Top 5 Things to Know About Family Law Modifications in Arizona
1. Some parts of a Court’s ruling are not modifiable, including the division of property and an award of attorney’s fees. While many parts of the Court’s order are subject to modification, some parts are not. Most notably, the division of property is generally not modifiable. However, if you discover—and can prove by clear and convincing evidence—that your ex-spouse hid assets, then you can ask for those assets be divided.
2. A legal decision-making or parenting time order cannot be modified for at least one year unless an emergency arises. Under Arizona law, a Parenting Plan has to remain in effect for one year. The only exception is if an emergency arises. In that case, a parent can file an emergency petition for modification. The standard for an emergency is that a parent has to show irreparable harm will happen to the child if there is not immediate Court intervention. There is one other way you can modify prior to a year, and that’s by an agreement between the parents. Otherwise, parents must wait out a year. Once a year is up, parenting time and legal decision-making are modifiable, but the parent seeking modification must show a change of circumstances since the last orders that affect the child’s well-being, and that their proposed change is in the child’s best interest.

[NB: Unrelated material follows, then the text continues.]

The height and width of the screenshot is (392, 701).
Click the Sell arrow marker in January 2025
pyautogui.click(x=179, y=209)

3. Children generally do not have much of say of where they live until they are in high school. We frequently hear from parents wanting to modify that the child does not want to go to the other parent’s house. We agree that a child’s unwillingness to visit the other parent is concerning. Although one of the best interest factors a Court must consider where a child who is “of suitable age and maturity” wants to live, Courts usually do not much put weight on the child’s opinion until the child is high school age. Even then, you should know that it is extremely rare for a child to testify in a family court proceeding. That is not to say the child does not have a voice. You can request someone from the Court interview your child. And if a Court-appointed Advisor or Best Interest Attorney is appointed, they will likely interview your child as part of their duties. They will prepare a report that, among other things, summarizes your child’s interview, and that is usually the way your child’s voice will be heard by the Court.

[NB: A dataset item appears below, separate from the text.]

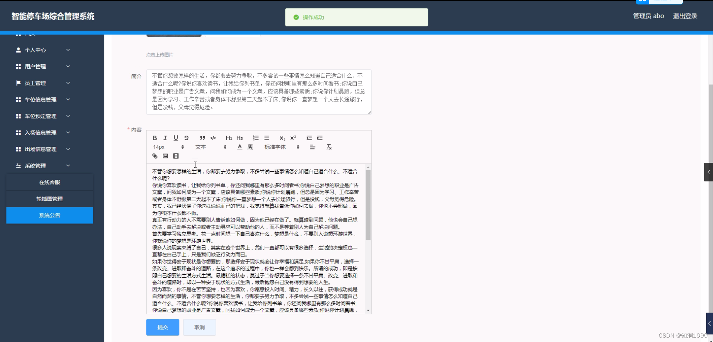
Task: Apply strikethrough formatting
Action: point(186,138)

4. A spousal maintenance award is generally modifiable, but if the parties made an agreement to make it non-modifiable, the Court cannot modify it. When spousal maintenance can be modified, the person seeking modification must show changed circumstances that justify modification. Spousal maintenance only becomes non-modifiable if the parties agree to make it non-modifiable. But for it be modifiable, it has to be awarded in the first place. If spousal maintenance is not awarded as part of the divorce decree or if the spousal maintenance term expires, then the Court loses jurisdiction to modify spousal maintenance. Additionally, the Court cannot order someone to pay a nominal amount of spousal maintenance in order to keep jurisdiction for a future modification.
5. You can always modify by agreement; if you modify by agreement, you submit an updated order for the Court to sign. The process of modifying by Agreement is simple and quick and far preferable to litigation: You write the Agreement up, submit it to the Court, and wait for the judge to sign it. For this reason, the Court will sometimes require parties to mediate before seeking a modification. But many times an agreement is not possible. If an agreement is not possible, you can file a Petition to Modify, serve the other party, and go through litigation.